◆ Data section:

▼

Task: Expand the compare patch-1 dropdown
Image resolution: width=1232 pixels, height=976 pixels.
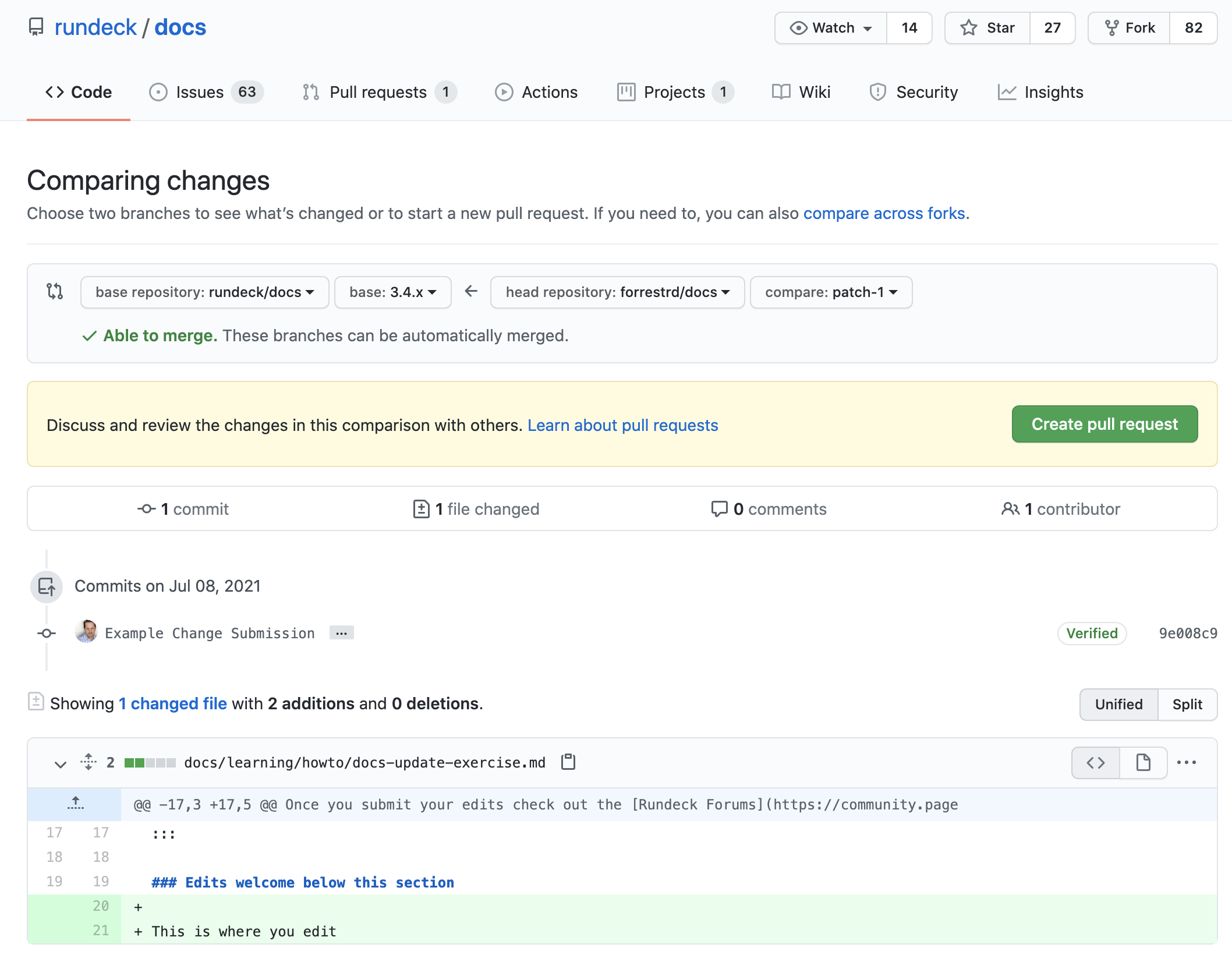Action: point(831,292)
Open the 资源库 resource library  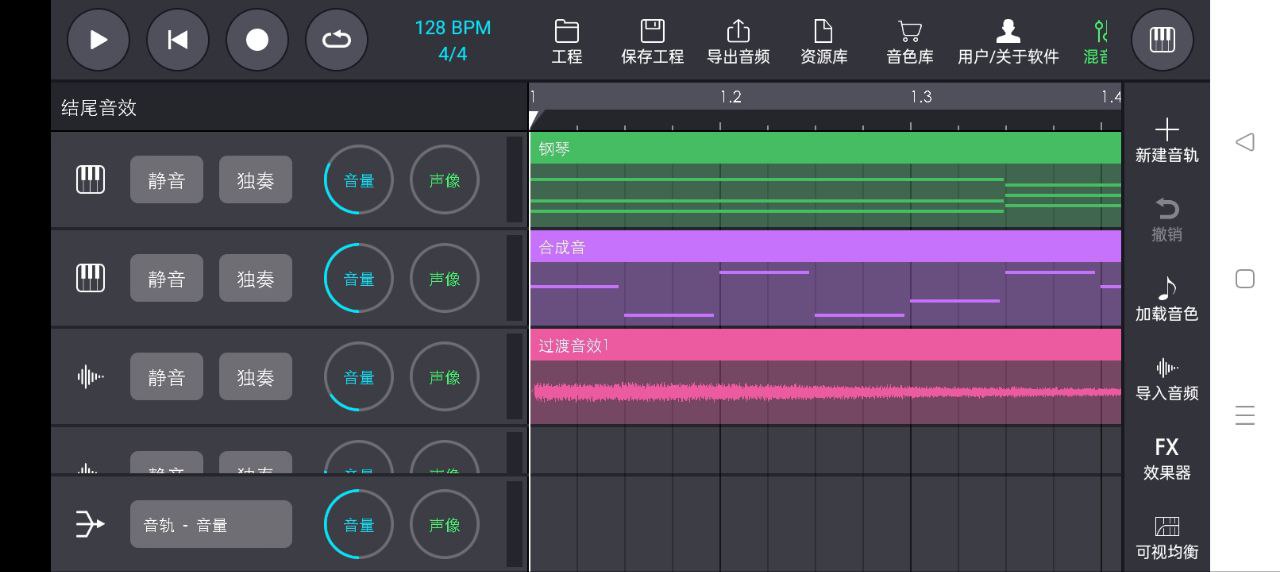[x=823, y=42]
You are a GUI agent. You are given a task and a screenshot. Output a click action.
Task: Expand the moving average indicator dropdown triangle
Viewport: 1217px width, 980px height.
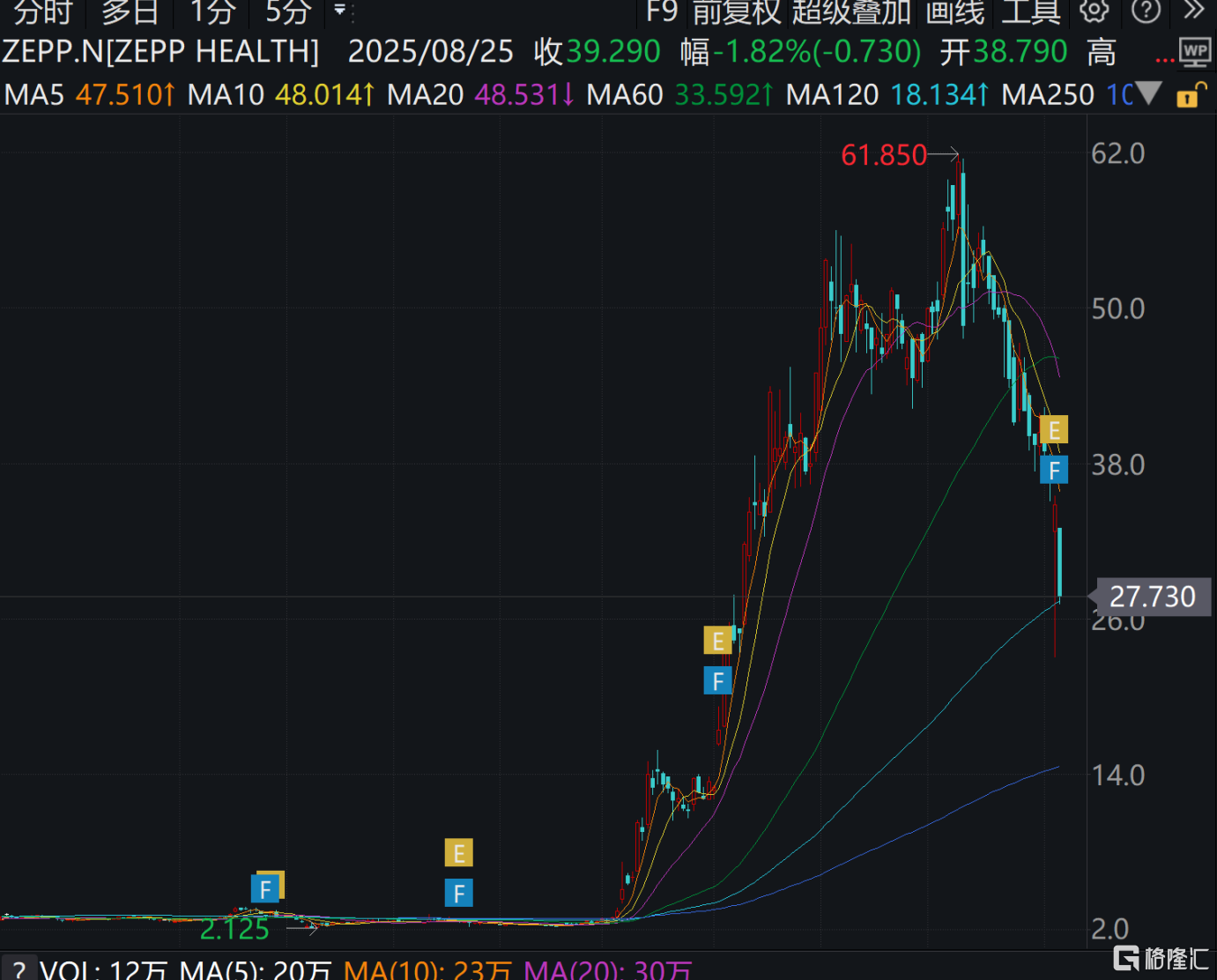point(1148,93)
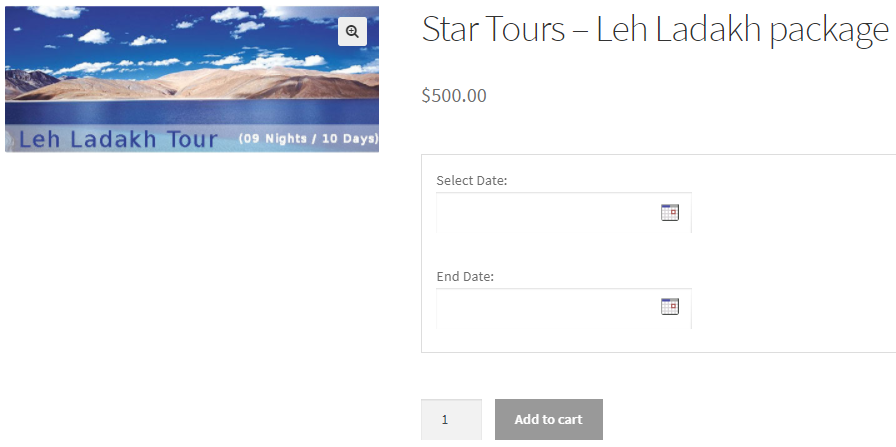Click the "End Date:" label
The width and height of the screenshot is (896, 447).
coord(465,276)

▲

◆ Activity: Repeat exactly the lines from the one holding "You are a GUI" through the last line of the entries, both included; the pictures do not belong in the copy.

◆ Result of the exercise:
You are a GUI agent. You are given a task and a screenshot. Output a click action.
Task: Expand the moving average indicator dropdown triangle
Viewport: 1217px width, 980px height.
point(1148,93)
Click the "End Date:" label
The width and height of the screenshot is (896, 447).
coord(465,276)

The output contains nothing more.